* [Task requirements]: Copy out, word for word, every line from the first one below through the line that contains "will [x=28, y=185].", including both of those lines.

* [Records to use]:
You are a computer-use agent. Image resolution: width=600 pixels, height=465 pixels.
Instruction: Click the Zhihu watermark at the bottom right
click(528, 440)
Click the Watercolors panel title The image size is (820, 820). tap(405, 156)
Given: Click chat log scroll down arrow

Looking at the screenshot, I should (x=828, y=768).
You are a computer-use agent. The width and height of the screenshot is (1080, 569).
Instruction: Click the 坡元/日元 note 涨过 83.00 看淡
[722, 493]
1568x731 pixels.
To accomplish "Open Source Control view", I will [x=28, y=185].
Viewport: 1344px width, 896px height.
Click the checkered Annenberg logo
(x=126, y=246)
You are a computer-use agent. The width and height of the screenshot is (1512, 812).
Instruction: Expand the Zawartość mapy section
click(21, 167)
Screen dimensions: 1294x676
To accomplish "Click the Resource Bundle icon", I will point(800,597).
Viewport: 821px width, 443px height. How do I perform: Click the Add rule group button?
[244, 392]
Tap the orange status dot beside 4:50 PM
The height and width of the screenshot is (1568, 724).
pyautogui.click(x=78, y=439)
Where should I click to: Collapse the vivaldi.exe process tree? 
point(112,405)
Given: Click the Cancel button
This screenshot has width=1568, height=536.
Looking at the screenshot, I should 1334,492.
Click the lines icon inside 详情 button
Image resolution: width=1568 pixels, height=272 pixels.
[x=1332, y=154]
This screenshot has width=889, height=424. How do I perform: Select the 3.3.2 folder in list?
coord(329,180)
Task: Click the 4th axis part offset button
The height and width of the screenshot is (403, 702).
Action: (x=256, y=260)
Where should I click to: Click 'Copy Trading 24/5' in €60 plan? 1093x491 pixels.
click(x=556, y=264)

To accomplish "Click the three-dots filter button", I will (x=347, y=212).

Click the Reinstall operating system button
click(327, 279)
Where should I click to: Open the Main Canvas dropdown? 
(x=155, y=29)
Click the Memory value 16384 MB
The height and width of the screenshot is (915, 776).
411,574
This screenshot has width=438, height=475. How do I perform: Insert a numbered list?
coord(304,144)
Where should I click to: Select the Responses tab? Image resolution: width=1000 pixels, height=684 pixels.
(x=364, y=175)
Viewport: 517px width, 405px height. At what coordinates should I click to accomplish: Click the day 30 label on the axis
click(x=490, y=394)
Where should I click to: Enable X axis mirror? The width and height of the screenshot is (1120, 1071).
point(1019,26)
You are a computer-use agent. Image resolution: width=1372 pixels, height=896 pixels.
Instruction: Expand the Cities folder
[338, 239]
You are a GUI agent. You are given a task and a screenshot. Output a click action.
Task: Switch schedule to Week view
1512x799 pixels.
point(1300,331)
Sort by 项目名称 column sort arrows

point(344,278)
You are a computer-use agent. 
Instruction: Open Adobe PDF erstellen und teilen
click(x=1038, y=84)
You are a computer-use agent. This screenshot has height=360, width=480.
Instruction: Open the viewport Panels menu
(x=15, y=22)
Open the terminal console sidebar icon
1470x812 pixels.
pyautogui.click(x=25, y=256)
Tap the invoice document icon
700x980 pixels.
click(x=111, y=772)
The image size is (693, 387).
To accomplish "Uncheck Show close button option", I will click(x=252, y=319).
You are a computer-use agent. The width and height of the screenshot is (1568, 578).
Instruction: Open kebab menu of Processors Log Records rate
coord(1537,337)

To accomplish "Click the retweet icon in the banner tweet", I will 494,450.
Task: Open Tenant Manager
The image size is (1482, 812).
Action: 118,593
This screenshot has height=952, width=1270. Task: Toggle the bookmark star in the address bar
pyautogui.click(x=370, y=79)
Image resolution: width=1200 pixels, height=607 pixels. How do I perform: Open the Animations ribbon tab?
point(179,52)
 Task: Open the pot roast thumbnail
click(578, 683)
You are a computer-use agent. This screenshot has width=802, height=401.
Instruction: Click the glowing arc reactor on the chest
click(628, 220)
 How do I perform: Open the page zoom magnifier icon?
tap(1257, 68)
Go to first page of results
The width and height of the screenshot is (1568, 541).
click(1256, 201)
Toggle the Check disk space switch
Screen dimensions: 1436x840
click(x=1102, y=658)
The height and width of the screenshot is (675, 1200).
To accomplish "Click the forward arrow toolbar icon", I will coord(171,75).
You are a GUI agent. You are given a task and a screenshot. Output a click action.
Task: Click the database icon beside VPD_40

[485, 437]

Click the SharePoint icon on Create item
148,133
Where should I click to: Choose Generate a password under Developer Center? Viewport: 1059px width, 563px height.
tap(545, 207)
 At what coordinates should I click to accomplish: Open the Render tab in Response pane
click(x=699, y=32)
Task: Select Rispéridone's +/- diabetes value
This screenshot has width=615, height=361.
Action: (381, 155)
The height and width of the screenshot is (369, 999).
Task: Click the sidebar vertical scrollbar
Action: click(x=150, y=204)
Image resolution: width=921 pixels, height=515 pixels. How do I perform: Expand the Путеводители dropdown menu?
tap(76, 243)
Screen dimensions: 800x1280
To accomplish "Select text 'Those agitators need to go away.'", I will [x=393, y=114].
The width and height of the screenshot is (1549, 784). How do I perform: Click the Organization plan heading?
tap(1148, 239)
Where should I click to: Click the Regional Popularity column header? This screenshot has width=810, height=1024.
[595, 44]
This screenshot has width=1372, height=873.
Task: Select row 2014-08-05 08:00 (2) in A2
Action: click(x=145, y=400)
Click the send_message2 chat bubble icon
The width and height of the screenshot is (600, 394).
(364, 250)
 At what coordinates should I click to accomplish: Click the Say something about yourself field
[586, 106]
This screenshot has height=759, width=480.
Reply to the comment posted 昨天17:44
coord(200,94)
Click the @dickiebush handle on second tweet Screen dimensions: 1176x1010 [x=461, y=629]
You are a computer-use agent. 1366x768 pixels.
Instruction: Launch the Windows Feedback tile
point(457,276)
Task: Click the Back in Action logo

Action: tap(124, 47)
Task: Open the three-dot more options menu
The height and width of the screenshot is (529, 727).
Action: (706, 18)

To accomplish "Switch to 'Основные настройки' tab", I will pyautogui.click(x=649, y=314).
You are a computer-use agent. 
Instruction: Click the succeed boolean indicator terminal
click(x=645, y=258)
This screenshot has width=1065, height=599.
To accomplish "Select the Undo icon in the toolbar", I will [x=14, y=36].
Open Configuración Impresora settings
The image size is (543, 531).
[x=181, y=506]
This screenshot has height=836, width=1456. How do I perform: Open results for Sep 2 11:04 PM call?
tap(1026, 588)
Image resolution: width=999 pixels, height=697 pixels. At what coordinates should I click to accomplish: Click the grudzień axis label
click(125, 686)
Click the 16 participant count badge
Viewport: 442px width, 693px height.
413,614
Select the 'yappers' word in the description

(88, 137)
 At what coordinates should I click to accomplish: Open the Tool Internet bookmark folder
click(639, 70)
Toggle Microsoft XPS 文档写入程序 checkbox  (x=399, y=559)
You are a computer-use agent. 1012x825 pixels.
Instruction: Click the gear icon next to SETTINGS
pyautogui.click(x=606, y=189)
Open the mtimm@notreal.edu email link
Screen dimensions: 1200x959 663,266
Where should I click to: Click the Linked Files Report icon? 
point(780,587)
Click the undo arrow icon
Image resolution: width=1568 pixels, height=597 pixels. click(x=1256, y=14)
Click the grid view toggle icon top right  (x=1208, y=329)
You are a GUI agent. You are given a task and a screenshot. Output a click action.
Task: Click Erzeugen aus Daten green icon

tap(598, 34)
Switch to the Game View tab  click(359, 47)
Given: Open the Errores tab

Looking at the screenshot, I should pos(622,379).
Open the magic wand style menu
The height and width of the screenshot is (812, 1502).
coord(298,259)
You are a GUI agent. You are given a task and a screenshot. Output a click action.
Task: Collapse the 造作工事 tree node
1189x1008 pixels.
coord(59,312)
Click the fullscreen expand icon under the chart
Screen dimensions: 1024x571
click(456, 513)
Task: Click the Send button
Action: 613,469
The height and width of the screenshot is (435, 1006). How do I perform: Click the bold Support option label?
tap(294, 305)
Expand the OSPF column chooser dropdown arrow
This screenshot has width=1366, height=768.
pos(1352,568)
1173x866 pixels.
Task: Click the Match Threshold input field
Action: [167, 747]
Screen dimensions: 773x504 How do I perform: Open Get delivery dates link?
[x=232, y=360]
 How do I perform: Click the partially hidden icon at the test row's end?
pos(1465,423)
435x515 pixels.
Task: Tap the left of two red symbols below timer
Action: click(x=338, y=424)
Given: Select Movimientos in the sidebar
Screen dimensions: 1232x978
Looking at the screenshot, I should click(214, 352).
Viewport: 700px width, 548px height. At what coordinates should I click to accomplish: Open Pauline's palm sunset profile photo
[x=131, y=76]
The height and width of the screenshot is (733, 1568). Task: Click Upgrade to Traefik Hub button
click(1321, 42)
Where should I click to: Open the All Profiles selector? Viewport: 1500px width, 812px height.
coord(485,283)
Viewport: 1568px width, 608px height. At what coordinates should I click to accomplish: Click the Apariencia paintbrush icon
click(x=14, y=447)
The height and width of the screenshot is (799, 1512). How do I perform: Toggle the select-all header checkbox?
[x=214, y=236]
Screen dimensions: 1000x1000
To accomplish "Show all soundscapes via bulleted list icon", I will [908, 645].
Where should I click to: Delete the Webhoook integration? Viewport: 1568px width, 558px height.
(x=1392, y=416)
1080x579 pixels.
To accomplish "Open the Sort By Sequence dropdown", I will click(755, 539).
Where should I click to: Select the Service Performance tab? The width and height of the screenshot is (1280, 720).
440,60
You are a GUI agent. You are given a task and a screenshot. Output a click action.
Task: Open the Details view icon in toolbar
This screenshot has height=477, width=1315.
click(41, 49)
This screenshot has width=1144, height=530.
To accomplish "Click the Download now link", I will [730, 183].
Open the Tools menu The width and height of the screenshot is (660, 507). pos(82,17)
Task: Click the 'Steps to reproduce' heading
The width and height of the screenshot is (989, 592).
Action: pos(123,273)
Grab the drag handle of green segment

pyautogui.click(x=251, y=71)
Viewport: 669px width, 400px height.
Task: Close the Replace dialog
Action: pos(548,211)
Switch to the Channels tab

* [The result]:
You are a computer-use agent. Image resolution: width=600 pixels, height=465 pixels.
Instruction: Click the Zhihu watermark at the bottom right
click(528, 440)
Click the Watercolors panel title The image size is (820, 820). tap(405, 156)
Given: Click chat log scroll down arrow

Looking at the screenshot, I should (x=828, y=768).
You are a computer-use agent. The width and height of the screenshot is (1080, 569).
Instruction: Click the 坡元/日元 note 涨过 83.00 看淡
[722, 493]
1568x731 pixels.
To accomplish "Open Source Control view", I will [x=28, y=185].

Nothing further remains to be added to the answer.